The eyes of the Lord are ever upon those who fear Him and from the righteous He does not remove His gaze (Ps. 34:15; Job 36:7). Even now His eyes are set upon me, searching and knowing me to the deepest parts. My sitting and my rising, my thoughts and my words and the path of my feet...behold He knows it all completely. How easy it is for me—and for each of us—to keep these truths about His searching of us, this understanding of His knowing us utterly, as far away from our hearts as possible, only ascribing to a general assertion of God's omniscience...of His fearsome knowing of all. And if we venture even a little further into the truth that He actually searches us out individually and knows us each profoundly on a day to day and moment to moment basis, if we allow our hearts to sink into this reality even a trace, we begin to tremble and quake and feel ourselves reeling in eagerness to run the other way. Even subconsciously, how my heart and yours flees from the vulnerability of a set gaze upon us—and more specifically, a gaze of perfection in which the One who sees us knows us to the very core utterly and deeply and totally. To us, searching eyes always mean rejection and a pure, steady gaze always means exposure and failure revealed.

Oh but Jesus. I consider once again the Eyes that search me out. I remember the One to whom this gaze belongs? It is the same One that the enemy and even the subtle atmosphere of my own heart continually accuses of being unkind, stingy and distant, though He in fact has proved Himself thunderously to be the kindest, the most extravagant, and the nearest of all. Once again, the lights appear in the hidden pockets of my darkened heart and I see where I have been yet been assuming lies of Him, swallowing accusations about Him as though they were a pill I needed to take and not rather the poison that they truly are to my inner man.

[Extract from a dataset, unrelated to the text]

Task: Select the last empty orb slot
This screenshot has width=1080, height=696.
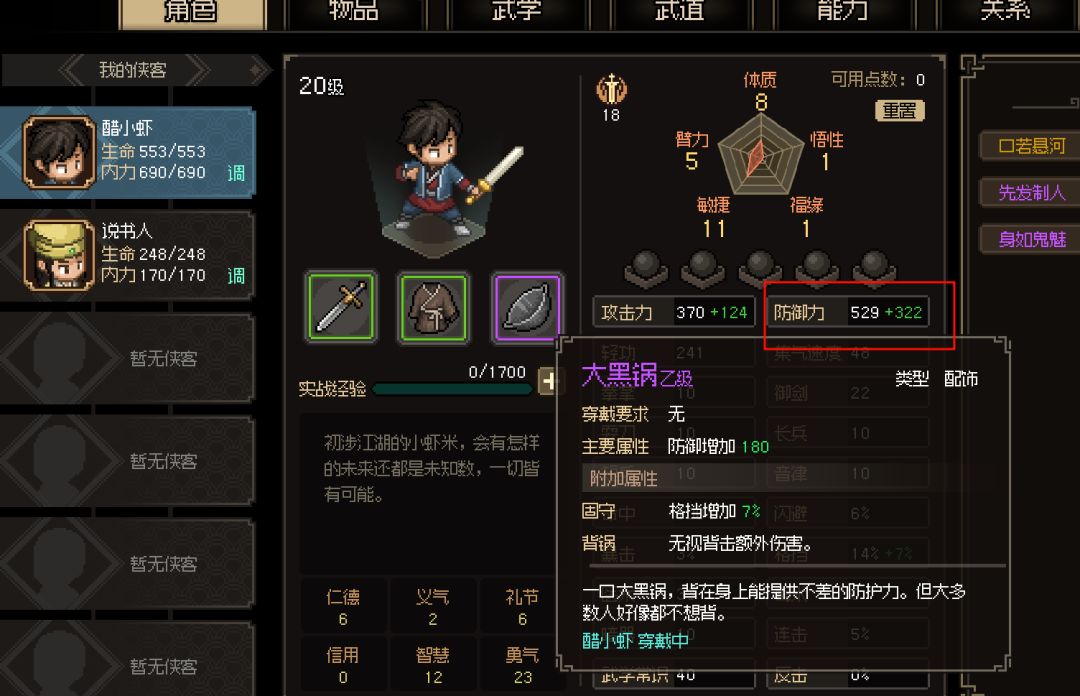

He has searched me and He knows me (Ps. 139:1). And I pose the question to my yet still-so-skeptical and doubtful heart. What if the Eyes that search me and know all are also the Eyes of greatest kindness—a kindness so holy and so other-than that it belongs to no man on earth except Him? And what if in His searching me out and His knowing of me unreservedly, when my evaluations of this season or that circumstance are only poor marks, He finds treasures that I never find and never see, rejoicing over heart-movements that I do not even perceive? What if the One who searches me out does not tally the score the way I do and His search does not culminate with the pointing out of all the ways I am missing the mark but rather with Him pulling from His treasury all the riches He found in me of small and even unperceived responses to Him, tiny choices of love that I wrote off as too fragile and broken to be of any worth? And of course, I find the answer to this "what if" to be a resounding "YES!" every time. For the "what if" comes only from my tightfisted faith and never from His thunderous proclaiming and unyielding demonstrating of a kindness unsearchable and a gentleness beyond the scope of comprehension. In His life and in His death and all throughout the story of redeeming love, He has told me a myriad of times.

Yesterday, as we sang Psalm 139 together in the prayer room, I wept under these Eyes of kindness so deep. My heart burned beneath the fire of a tenderness so unyielding. And once again I came under the washing waters of the truth that the One who searches me out and knows me most intimately, is also the One who takes greatest joy in me—even in the seasons I might dismiss. His perfect knowledge of me joins arms with His deep love for me and rather than evaluating me upon my shortcomings and failures, He searches me out in the deepest places---as though for hidden treasure—that He might find every small trace of love for Him working in me. And He finds what He is looking for. For the One who knows all things discerns more deeply and profoundly than any other—including myself—just how much I truly love Him (John 21:17).